I Built a Python Probe That Scrapes Zenn's Hidden Stats API and Commits PV Numbers to SQLite Every Hour (and Crashes on Purpose)
Source: Dev.to
If you ship technical posts on Zenn, you already know the pain: the dashboard shows pageviews, but there is no public stats endpoint and no export button. After three weeks of running this probe, I have an hourly PV time-series for every article in a 40 KB SQLite file, a Discord ping when a post breaks 500 views, and zero manual checking.
By the end of this article you will be able to: (1) call the same private JSON endpoint Zenn’s own dashboard uses, (2) write a probe that raises and dies on the first sign of trouble instead of logging a warning and continuing with garbage, and (3) run it from GitHub Actions so a crash auto-restarts on the next cron tick. Everything below is copy-paste runnable.
Why the /api/me/articles endpoint beats scraping HTML
My first version parsed the public article page with BeautifulSoup and read the “❤️ N” badge. It survived for nine days, then Zenn shipped a CSS change, the selector returned None, and my KPI table filled with 0s for two days before I noticed. The numbers looked plausible, which is the worst failure mode.

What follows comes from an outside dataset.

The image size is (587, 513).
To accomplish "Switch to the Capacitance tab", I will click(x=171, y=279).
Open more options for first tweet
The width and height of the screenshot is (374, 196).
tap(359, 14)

The fix was to stop scraping HTML entirely. When you open your Zenn dashboard with DevTools → Network open, the page fetches https://zenn.dev/api/me/articles?page=1. That JSON includes page_view_count, liked_count, comments_count, and published_at per article — the exact fields the dashboard renders. It needs your session cookie (connect.sid), which you grab once from DevTools → Application → Cookies and store as a secret.
The key design decision: this probe never swallows an error. A missing field, an empty list, an HTTP 401, or a PV count that went down since last run all raise an exception. The probe is meant to be killed and restarted, not to limp along producing fake KPI data. The recovery layer is the scheduler, not a try/except: pass.
The probe: zenn_probe.py that commits to SQLite or dies
Here is the full collector. It fetches every page, validates the shape of the response, and writes a row per article per run. If anything is off, it throws — and because the GitHub Actions job is marked failed, the next hourly run is a clean retry.
# zenn_probe.py
import os
import sqlite3
import sys
from datetime import datetime, timezone
import requests
ZENN_API = "https://zenn.dev/api/me/articles"
DB_PATH = os.environ.get("KPI_DB", "kpi.sqlite3")
SESSION_COOKIE = os.environ["ZENN_SESSION"] # KeyError on purpose if unset
class ProbeError(RuntimeError):
"""Raised when the response is structurally untrustworthy."""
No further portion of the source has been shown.